Un égoïste rationnel se rendra généralement compte que la poursuite de ses propres objectifs peut potentiellement être facilitée par des compromis avec autrui ou une attention accordée aux aspirations légitimes de l’autre – i.e. dans la limite du principe de liberté négative : « ne fais pas à autrui ce que tu ne voudrais que l’on te fit », selon la règle d’or chrétienne. Comment expliquer autrement que des patrons payent davantage des salariés qu’au prix du marché, si ce n’est par le fait qu’ils se rendent compte qu’il vaut mieux avoir une main d’œuvre plus motivée ? Comment interpréter autrement le fait que Google fournisse des instruments de relaxation à ses employés ? En quoi l’égoïsme serait-il donc mauvais par définition puisqu’il aboutit dans ces cas à une convergence d’intérêts individuels, bien mieux que ne pourrait le faire un État essayant d’habiller tout le monde en taille 38 alors que seuls une infime minorité d’individus font cette taille, conformément à la maxime du collectiviste : one size fits all.
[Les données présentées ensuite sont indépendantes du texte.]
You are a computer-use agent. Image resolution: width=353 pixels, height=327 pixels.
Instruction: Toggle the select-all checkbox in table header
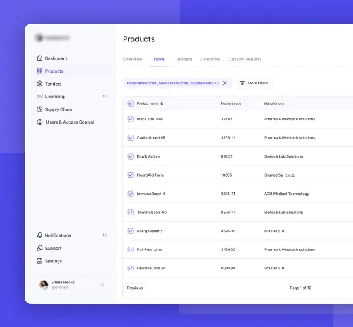(x=131, y=103)
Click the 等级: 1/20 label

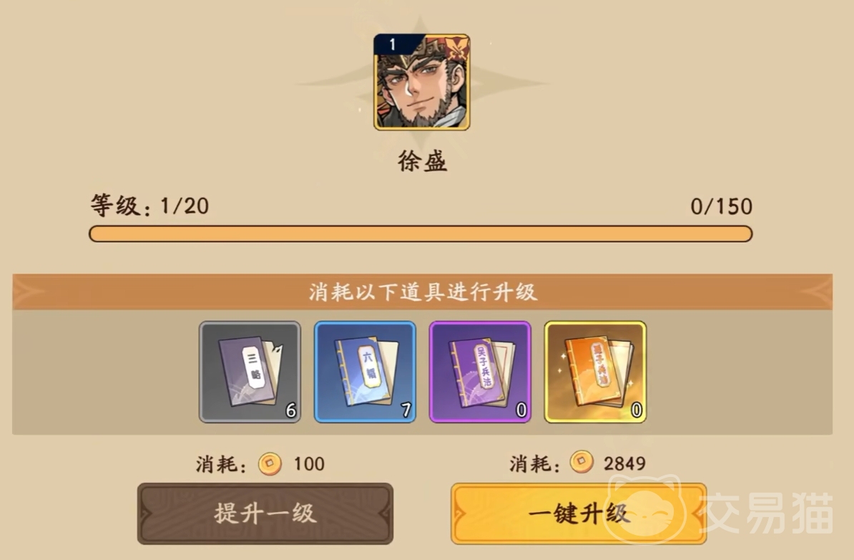point(149,206)
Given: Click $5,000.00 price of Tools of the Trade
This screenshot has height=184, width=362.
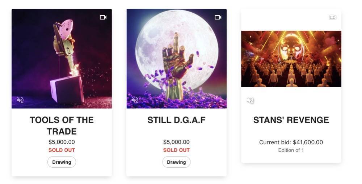Looking at the screenshot, I should pos(62,142).
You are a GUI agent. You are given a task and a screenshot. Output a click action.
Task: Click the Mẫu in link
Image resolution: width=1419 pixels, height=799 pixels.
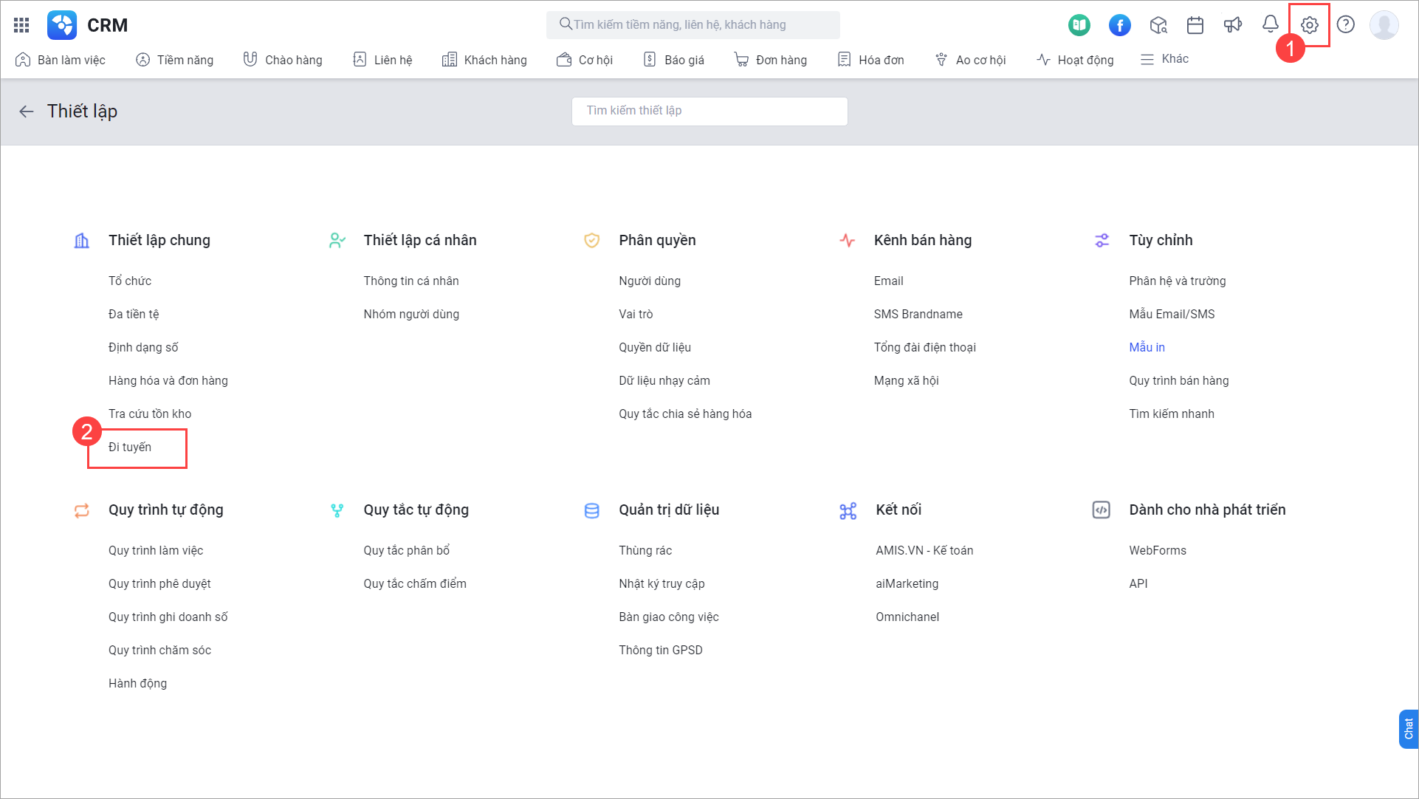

Dans une économie de marché et une société libérale, on ne peut retirer un bénéfice qu'en offrant à autrui un bien ou un service que celui-ci valorise assez pour l’acquérir. Les adversaires du libéralisme déplorent en général ce qu’ils appellent la « marchandisation » des rapports ou la « monétisation du lien social ». Pourtant, la même logique s’applique aux interactions humaines. Si j’aime quelqu’un, c’est avant tout le « je » qui ressort ; je veux être avec cette personne, je me sens bien avec elle, je ne veux pas qui lui arrive de mal. Si je ne l’aimais pas, je ne serais pas avec elle. Quoi que l’on en dise, cela fait beaucoup de « je ». Pourquoi dès lors aller aider gratuitement son voisin infirme à tondre sa pelouse ? La personne qui fera cela aura tout simplement l’impression d’avoir fait une bonne action et d’avoir pu aider autrui, ce qui renforcera son amour propre. Et en quoi cela devrait-il être une mauvaise chose ? Clairement, un individu qui ne s’estime pas lui-même et n’accorde pas d’importance à ses propres objectifs – ce qui n’arrive que dans le monde imaginaire des collectivistes où chacun vit dans une Selbsthass kafkaïenne et seulement au travers d’autrui – ne serait pas le mieux placé pour tenir compte des souhaits et aspirations d’autrui, voire pour les comprendre tout bonnement.
Les personnes qui fustigent habituellement, pour ne pas dire oisivement, l’égoïsme d’individus ou de groupes plus ou moins artificiellement construits pour rentrer dans les cases bien ordonnées des formulaires de l’administration, sont généralement les mêmes que celles qui entendent imposer leur définition de l’ « intérêt général » et leur vision des choses au reste de la population d’un espace donné. Qu’est-ce donc que cela, si ce n’est de l’égoïsme – en plus de la vanité de détenir la vérité absolue et de prétendre passer outre la diversité des individus et de leurs aspirations ? Nous touchons ici au « je décide », qui est bien entendu un acte égoïste, car la personne en question le fera d’abord pour elle-même. En effet, sous couvert d’améliorer la vie d’autrui, mêmes les plus philanthropes – du moins en apparence – sont des égoïstes invétérés en cela qu’ils prennent une décision s’appliquant à d’autres, faisant ainsi le postulat qu’ils peuvent le faire. La philanthropie est fondamentalement de l’égoïsme, puisqu’elle consiste à vouloir aider autrui. Le fait de vouloir et d’exercer cette volonté est donc une expression de l’égoïsme, puisque nous retombons sur le « je ».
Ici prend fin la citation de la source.